El hombre de las suelas, gruesas y claveteadas en forma burda, estaba sentado, efectivamente. Pero no sobre la hierba, sino en una piedra. Vestía de oscuro, llevaba un bigote caído de retrato antiguo y tenía una ramita verde en la mano.
Mi salida del agujero no pareció sorprenderlo. Aun sin sacar todo el cuerpo, respirando fatigosamente y tatuada por la mugre del caño, debí parecerle un gusano del estiércol que va a tentar suerte al aire de los otros bichos. Pero él no hizo preguntas, no molestó con los famosos cómo te llamas ni cuántos años con que a uno lo rematan cuando es chico, y que tantas veces no habrá más remedio que contestar mostrando la retaguardia en un gesto típico. Si acaso intentó algo fue sonreír. Pero con una sonrisa de miel que se desborda. Y elaborada al mismo tiempo con los desechos de su propia soledad, quizás de su propio túnel, como siempre que la ternura se quede virgen en esta extraña tierra del desencuentro.
Entonces yo emergí del todo. Es decir, me incorporé enfrentándolo. De nuevo volvió él a echarme por encima aquel baño total de asentimiento, una especie de connivencia en la locura que me caló hasta los tiernos huesos.

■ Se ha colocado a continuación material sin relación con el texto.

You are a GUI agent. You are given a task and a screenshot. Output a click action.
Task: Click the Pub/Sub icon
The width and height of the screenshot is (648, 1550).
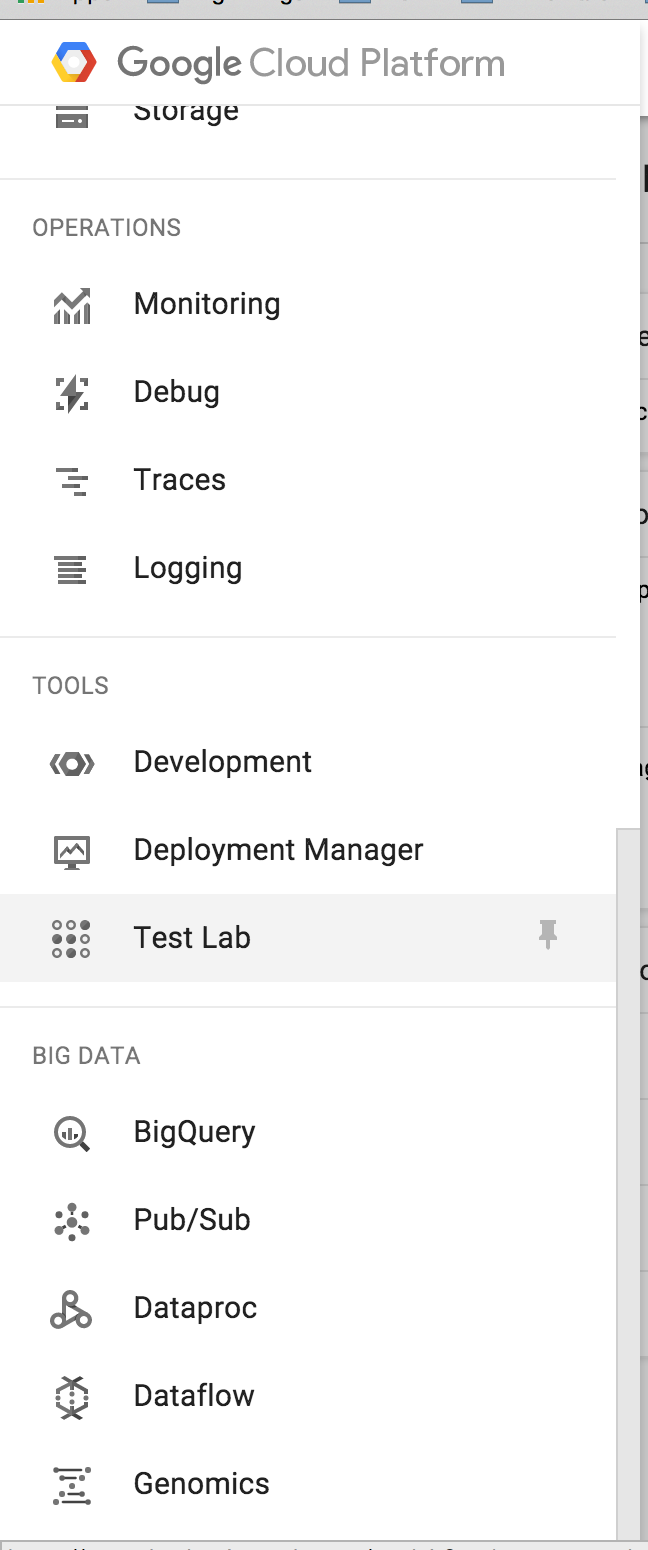click(71, 1221)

Nadie en la vida había sido capaz de sonreírme en tal forma, debí pensar, no sólo completamente para mí tal una golosina barata cualquiera, sino como si se desplegase un arcoíris privado en un mundo vacío. Y casi alcancé a retribuírselo. Pero de pronto ocurre que uno es el hijo de la gran precaución. Hombre raro. Policía arrestando vagos. Nunca. Cuidado. Eran unas lacónicas expresiones de diccionario básico, pero que se las traían, como pequeños clavos con la punta hundida en la masa cerebral y las cabezas afuera haciendo de antenas en todas las direcciones del riesgo. Malbaraté, pues, el homenaje en cierne y salí a todo correr, cuanto me permitió e! temblequeo de piernas.

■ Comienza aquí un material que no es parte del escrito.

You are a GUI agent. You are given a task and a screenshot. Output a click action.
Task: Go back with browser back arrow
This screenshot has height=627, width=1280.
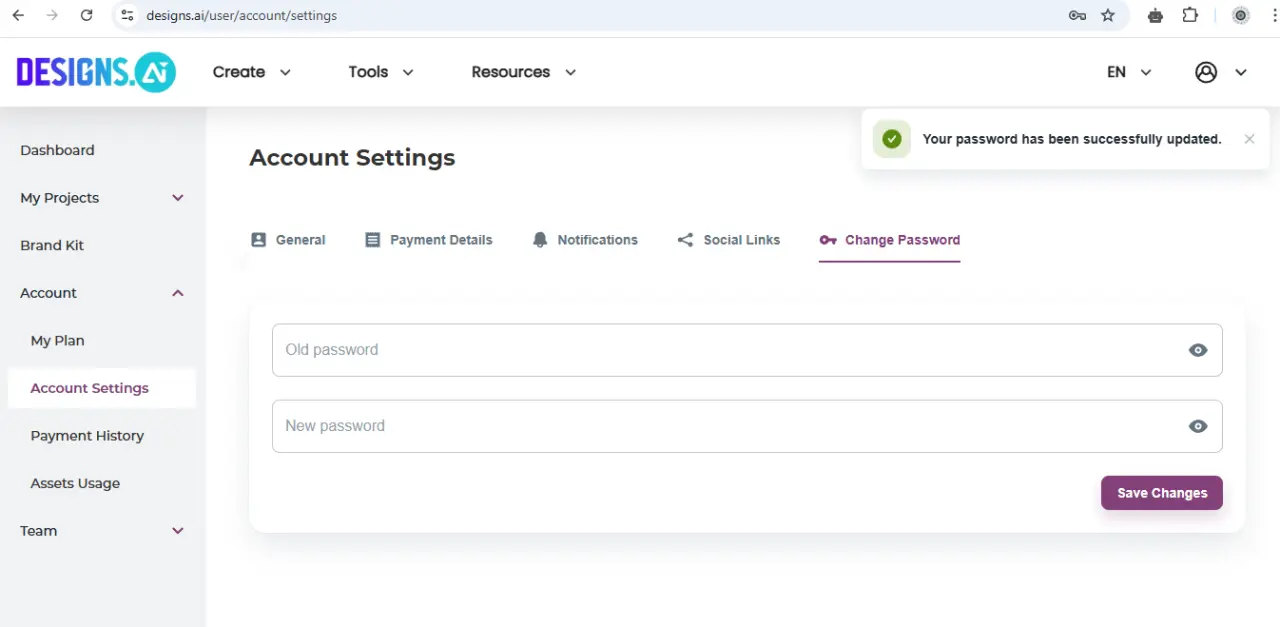tap(18, 15)
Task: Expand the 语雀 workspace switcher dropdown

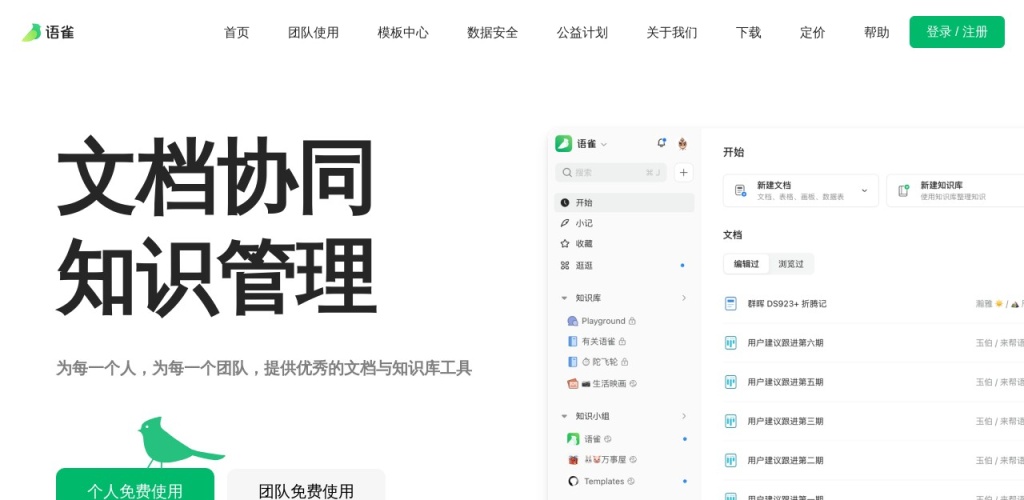Action: pos(604,144)
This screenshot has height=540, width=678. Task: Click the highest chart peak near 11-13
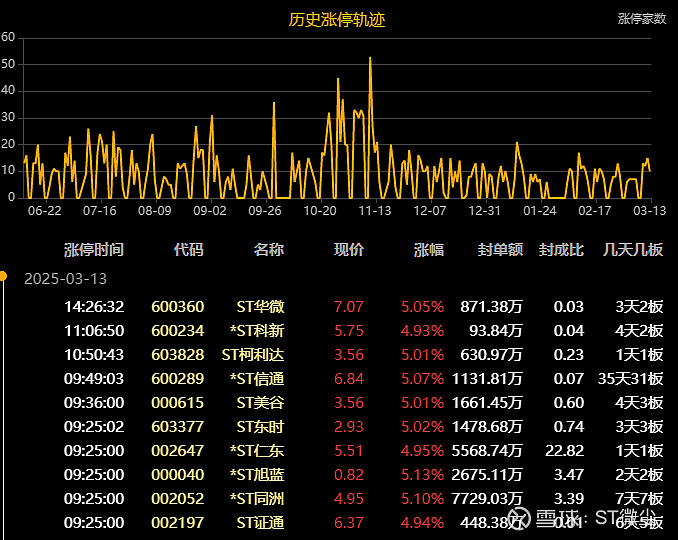click(370, 58)
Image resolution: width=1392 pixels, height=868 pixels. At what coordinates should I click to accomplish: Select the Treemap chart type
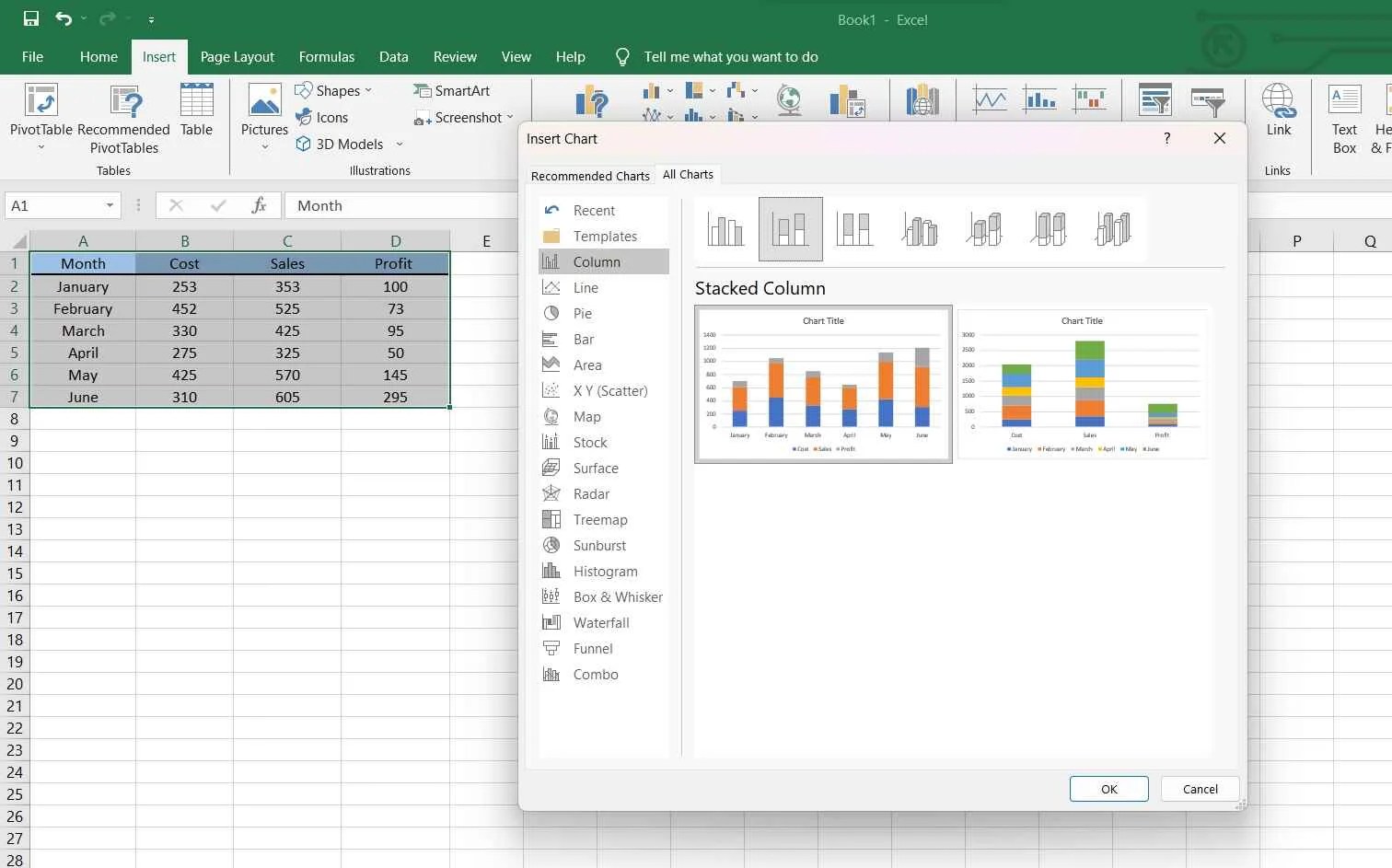[x=599, y=519]
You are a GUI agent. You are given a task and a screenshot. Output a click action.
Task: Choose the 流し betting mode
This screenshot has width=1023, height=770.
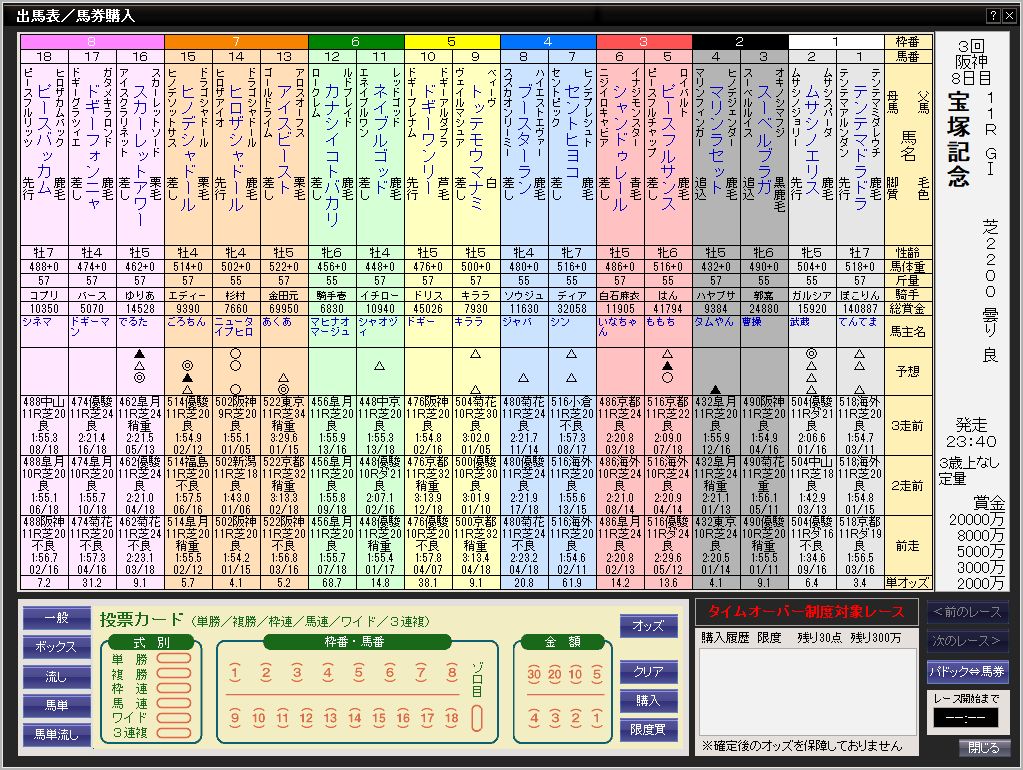56,677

El relato, balbuceado en medio de la fiebre en que caí estúpidamente, se repitió con demasía. Y así, sin que nadie se diera cuenta de lo que se estaba haciendo, me enseñaron que había en este mundo una cosa llamada violación. Algo terrorífico, según se lograba colegir viendo el asco pegado a las caras como las moscas en la basura. Pero que si, de acuerdo con mi propia versión del suceso, podría provenir de aquel hombre distinto que había sonreído para mí desde la piedra, debía ser otra historia. Violación, hombre dulce. Algo muy sucio de lo que ellos estarían de vuelta. Pero sin que nada tuviese que ver con mi asunto, divisible solamente por la unidad o sí mismo, como esos números anárquicos de la matemática elemental que no se dejan intervenir por otros. Tanto que supuse que violar a una niña sería como llevársela sobre un colchón de nubes, por encima de la tierra suspicaz, a un enorme granero celeste sin techo ni paredes. Y a estarse luego a lo que sucediera.

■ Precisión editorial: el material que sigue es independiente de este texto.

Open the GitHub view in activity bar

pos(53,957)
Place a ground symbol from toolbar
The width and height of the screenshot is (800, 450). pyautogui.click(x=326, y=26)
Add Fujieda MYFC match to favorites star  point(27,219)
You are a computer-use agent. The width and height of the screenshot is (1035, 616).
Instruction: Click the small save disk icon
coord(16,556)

Así fue cómo la imagen inédita de mi hombre permaneció inconexa, tierna y desentendida de todo el enredo humano que había provocado. Detuvieron a unos cuantos vagabundos, y nada. Mi descripción no coincidía nunca con harapos, piojos, pelo largo, dientes amarillos. Hasta que un día decidí no hablar más. Me di cuenta de que eran unos idiotas crónicos, pobres palurdos sin aventura, incapaces de merecer la gracia de un ángel que nos asiste al salir del caño. Y todo quedó tranquilo. Pero eso no fue sino el prólogo. Él reapareció muchas veces, se diría que siete, las suficientes para una completa terrenidad. Y aquí comienza la verdadera historia. El hombre de la acera de enfrente. El único que asistió a mi muerte. La revelación final del vacío.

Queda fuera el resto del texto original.